Location data for elements and text
◆ ◆ ◆ ◆ ◆
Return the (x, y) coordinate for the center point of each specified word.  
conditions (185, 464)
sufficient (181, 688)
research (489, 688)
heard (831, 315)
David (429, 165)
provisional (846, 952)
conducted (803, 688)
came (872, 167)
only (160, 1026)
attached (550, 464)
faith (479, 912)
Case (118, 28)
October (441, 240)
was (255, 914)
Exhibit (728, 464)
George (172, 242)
◆ ◆ ◆ ◆ ◆
# Exercise objective:
Pull out the rows starting at the one that contains "only (160, 1026)" and ending at the last row, and copy them unchanged.

# The result:
only (160, 1026)
attached (550, 464)
faith (479, 912)
Case (118, 28)
October (441, 240)
was (255, 914)
Exhibit (728, 464)
George (172, 242)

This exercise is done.